So what you don't see is a constant flux of "innovation" followed by a community having to adapt to those innovations. People pull Clojure examples out of books that are 12 or more years old and they still run.

I think there's some very exciting things in the Clojure space, such as Clerk (https://github.com/nextjournal/clerk) for live notebooks, and Babashka (https://github.com/borkdude/babashka) for amazing (and amazingly fast) scripting.

1 comments

I guess that the GP didn't talk about the language itself, but the users. For me it looks like Scala and Clojure had lost many of its users because of Kotlin and newer Java versions. Generally I see a decline in the usage of functional languages since their heyday in the 2010s. I guess that's because imperative languages either get "functional features" or are "functional enough" - new ones like Rust or Swift.
Clojure is more lindy than Scala.

If someone tells you their project is written in Scala, Golang, Groovy, Coffeescript it almost dates the project doesn't it? Not so much in Clojure.

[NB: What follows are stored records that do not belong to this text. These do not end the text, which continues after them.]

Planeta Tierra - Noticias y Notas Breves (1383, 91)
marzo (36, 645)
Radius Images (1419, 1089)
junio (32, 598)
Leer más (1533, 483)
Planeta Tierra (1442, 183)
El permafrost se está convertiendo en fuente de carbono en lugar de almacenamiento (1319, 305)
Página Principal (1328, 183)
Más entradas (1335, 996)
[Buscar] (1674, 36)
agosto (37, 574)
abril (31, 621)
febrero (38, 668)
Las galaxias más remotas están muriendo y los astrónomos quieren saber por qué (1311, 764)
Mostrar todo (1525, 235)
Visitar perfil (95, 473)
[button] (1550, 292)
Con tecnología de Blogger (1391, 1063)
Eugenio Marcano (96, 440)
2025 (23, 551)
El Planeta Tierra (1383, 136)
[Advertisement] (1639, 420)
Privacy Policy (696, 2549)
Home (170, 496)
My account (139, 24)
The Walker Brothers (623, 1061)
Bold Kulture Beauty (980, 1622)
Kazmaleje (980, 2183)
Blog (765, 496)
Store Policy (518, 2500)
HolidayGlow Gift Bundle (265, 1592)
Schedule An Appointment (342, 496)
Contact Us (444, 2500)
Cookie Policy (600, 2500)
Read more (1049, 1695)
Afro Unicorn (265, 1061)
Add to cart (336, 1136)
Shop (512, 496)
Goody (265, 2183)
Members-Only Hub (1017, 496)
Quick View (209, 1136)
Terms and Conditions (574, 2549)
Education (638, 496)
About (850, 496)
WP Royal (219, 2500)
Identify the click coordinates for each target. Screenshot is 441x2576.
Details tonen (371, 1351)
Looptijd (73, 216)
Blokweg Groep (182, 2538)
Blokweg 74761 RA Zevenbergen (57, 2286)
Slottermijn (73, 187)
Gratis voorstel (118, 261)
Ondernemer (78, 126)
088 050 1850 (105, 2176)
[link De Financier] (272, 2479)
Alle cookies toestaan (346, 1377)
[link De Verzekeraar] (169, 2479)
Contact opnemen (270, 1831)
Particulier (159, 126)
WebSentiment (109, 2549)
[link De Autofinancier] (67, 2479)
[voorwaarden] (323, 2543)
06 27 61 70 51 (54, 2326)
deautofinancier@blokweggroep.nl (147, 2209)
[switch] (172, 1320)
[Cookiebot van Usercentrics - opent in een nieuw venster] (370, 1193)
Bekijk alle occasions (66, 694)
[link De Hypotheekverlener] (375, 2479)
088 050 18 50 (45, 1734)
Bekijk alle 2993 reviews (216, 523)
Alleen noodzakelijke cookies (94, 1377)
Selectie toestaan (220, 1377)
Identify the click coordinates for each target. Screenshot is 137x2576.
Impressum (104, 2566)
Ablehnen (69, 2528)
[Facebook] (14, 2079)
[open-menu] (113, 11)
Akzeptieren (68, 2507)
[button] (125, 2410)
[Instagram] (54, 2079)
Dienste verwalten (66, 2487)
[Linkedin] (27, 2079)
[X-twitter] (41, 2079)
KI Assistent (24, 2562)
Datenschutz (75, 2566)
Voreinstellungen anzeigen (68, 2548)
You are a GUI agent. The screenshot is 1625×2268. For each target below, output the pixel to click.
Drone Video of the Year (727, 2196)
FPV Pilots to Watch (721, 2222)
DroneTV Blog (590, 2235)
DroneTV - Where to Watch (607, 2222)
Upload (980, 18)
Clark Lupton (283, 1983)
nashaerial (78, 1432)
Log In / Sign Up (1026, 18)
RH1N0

It's niche but I can bet it's still going to be there 10 years from now, going at least as strongly as now.

I'm not so sure. I wish it were as you say but there are currently 5600 job postings mentioning Scala on LinkedIn in the USA, vs 82 that mention Clojure. 82! In the entire USA. So even in its state of relative decline, Scala might be about 70 times as used in industry as Clojure is.

Even as I flip through the 7 postings mentioning Clojure in all of Canada, only 4 of them seem to indicate the job itself makes use of the language (rather than mentioning it just as an example language as in "* Fluency in one or more languages like Ruby, Clojure, Scala, ReactJS, JavaScript, TypeScript, Java, Python - Deep understanding of internet protocols and standards.")

What Clojure dev uses LinkedIn to find jobs?

I certainly wouldn't.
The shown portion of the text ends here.